Task brief:
Search the data below, and report every line in which "value" occurs.

Given data section start

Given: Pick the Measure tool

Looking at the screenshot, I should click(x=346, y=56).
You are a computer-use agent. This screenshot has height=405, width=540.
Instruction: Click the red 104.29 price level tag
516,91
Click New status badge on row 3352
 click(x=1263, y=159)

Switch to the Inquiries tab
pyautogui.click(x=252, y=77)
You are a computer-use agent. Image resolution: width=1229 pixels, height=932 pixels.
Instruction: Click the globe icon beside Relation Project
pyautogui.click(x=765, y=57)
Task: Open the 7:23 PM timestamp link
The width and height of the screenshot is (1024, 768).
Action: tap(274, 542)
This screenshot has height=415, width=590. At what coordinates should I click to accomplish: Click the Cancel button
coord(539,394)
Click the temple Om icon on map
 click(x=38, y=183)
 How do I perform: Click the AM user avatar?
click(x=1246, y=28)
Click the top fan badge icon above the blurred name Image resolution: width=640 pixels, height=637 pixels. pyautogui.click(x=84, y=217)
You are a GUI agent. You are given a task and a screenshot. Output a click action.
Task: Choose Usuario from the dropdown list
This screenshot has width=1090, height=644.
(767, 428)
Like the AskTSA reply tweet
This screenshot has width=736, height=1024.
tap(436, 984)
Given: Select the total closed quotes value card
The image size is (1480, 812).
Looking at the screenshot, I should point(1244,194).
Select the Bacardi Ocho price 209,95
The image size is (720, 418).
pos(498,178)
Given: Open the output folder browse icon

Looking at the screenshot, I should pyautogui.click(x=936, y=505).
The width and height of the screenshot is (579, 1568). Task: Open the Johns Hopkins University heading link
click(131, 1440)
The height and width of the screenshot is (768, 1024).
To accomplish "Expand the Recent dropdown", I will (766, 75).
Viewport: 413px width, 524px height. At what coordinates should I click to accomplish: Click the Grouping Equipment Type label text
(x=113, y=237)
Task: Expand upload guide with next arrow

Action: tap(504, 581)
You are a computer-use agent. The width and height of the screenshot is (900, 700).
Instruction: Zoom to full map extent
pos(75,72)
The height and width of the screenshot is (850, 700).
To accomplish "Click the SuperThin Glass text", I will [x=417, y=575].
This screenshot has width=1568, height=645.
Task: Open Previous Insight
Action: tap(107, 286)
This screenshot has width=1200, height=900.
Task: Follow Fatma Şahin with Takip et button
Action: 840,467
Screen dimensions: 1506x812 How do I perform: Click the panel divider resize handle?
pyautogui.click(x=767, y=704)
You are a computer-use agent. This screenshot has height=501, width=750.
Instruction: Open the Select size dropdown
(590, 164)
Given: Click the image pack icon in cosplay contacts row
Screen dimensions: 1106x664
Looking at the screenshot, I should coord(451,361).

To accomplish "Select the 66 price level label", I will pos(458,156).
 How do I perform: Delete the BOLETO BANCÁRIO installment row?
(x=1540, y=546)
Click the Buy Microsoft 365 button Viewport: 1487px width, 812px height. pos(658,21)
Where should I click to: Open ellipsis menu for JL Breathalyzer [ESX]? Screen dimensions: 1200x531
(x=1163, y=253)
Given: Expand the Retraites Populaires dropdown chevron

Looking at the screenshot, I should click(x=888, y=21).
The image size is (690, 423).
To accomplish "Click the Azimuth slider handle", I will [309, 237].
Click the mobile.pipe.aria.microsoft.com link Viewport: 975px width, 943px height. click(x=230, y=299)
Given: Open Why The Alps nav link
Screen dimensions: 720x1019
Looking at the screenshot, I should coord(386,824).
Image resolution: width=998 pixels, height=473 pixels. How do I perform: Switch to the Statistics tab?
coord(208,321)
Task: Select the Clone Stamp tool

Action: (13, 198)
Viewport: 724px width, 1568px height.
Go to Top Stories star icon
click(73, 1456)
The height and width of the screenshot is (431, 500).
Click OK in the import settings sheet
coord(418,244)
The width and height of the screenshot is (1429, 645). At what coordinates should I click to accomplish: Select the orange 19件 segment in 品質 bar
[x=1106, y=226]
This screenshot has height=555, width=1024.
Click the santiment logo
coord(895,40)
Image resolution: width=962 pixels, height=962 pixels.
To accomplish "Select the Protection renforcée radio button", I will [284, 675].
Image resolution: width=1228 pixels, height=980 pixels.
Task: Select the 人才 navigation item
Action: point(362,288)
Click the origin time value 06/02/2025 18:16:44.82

Given data section end

Written solution:
Given: Select the total closed quotes value card
Click the origin time value 06/02/2025 18:16:44.82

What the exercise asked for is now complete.